Николай не раздумывая, дернул леску три раза. Пропускаем… нечего и думать. О такой караван можно было обломать зубы и потерять всех людей.
Ждать следующего?
Николай не рискнул пошевелиться, чтобы посмотреть на часы — но по его прикидкам время было — между часом и двумя по местному времени. К границе они подойдут часа в четыре. Там сделано минирование, выставлены посты — но это ни хрена не значит, где-то уже договорились, иначе бы не шли. Там — они по-быстрому перейдут на другую сторону, там их уже будут ждать ливийские машины и где-то с рассветом, они будут в ближайшем лагере беженцев. И люди и груз. А потом — они уже растекутся, пойдут по местам, куда намечали, часть останется здесь, часть пойдет на Запад, чтобы присоединиться к ведущейся там борьбе. Египетские братья-мусульмане были тоже не дураки, они не ставили все ставки на одно поле… далеко не все исламисты действовали на востоке страны. Еще больше — действовали на западе, в центре, в зоне объединения Варфалла. Там — в отличие от племени Каддафа всегда находились люди, мятежные власти, там осели немало боевиков-исламистов, в том числе и тех, кто отбывал наказание в Гуантанамо за терроризм. Восстание должно было начаться не здесь, в зоне примитивных Каддафа, которые просто хотели вернуть все как было или просто получать доходы от нефти. Оно должно было начаться в Триполи, бывшей столице, где в ожидании гуманитарной помощи скопились беженцы, где был интернет, и где единственно что работало как следует — так это мечети и исламские фонды, закупающие и распределяющие продовольствие без лишней, типичной для ООН бюрократии. Оно должно было начаться на западе страны, где скопилось большое количество людей, которые считали, что их обманули, что революция не дала им того, что они хотели — они хотели власти и справедливости, а оказались без работы и никому не нужны. Это и был хворост исламской революции, хворост, обильно политый жирной ливийкой нефтью и…

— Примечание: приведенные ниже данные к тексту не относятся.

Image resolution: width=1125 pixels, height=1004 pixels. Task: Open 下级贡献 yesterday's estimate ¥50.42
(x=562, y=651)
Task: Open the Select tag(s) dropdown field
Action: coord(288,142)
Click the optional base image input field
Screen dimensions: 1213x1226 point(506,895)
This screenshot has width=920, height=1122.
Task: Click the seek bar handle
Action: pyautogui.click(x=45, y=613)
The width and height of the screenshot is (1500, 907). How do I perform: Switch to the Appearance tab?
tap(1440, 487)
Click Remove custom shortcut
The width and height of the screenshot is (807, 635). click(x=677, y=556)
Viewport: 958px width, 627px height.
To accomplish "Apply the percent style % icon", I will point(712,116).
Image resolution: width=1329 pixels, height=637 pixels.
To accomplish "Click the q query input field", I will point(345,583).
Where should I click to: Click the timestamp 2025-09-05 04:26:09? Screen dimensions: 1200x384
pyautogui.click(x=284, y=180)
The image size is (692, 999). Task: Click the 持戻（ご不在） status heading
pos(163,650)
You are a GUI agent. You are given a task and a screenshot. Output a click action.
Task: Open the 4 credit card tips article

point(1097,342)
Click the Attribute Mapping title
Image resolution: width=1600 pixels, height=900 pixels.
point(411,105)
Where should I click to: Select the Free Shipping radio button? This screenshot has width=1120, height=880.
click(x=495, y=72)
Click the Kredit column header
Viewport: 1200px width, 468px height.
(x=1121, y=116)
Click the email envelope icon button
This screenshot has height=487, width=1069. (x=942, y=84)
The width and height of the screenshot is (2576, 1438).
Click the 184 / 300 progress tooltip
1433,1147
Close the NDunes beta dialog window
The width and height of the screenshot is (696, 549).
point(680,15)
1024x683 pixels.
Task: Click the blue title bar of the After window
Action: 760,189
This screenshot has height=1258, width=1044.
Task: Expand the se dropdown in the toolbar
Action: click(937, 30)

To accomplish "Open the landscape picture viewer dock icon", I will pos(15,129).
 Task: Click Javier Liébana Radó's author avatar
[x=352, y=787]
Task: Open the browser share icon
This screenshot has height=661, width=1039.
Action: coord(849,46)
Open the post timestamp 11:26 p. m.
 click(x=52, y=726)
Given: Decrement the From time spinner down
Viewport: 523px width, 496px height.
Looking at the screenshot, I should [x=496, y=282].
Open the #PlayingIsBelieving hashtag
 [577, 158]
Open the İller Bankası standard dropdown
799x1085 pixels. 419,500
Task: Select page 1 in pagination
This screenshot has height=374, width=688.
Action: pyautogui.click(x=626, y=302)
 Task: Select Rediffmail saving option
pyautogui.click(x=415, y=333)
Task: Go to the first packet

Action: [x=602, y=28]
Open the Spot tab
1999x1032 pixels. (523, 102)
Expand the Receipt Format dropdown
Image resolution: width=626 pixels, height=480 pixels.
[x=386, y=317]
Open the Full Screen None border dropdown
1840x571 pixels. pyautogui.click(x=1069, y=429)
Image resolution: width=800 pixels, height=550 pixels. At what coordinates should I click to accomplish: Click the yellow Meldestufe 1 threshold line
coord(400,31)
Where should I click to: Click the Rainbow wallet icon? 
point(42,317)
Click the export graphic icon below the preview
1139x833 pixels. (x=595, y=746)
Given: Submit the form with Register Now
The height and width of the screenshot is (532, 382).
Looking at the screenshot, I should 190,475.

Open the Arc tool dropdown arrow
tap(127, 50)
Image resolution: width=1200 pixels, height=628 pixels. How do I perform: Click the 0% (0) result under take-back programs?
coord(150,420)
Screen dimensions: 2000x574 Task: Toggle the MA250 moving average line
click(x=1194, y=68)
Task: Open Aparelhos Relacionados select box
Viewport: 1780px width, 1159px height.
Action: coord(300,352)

Там, на дороге, куда ушла колонна — раздался взрыв, затем еще один. Словно спохватившись, заработали пулеметы.
Вляпались!
О том, что ливийцы Омара не справятся с таким противником — Николай не сомневался ни разу. В лучшем случае, им удастся выбить половину за счет эффекта внезапности — после чего у противника все равно останется троекратное численное превосходство. Для спецназа сороковой армии — вполне нормальный расклад, можно дальше воевать, тем более местность благоприятствует. Но так как и с той и другой стороны были арабы…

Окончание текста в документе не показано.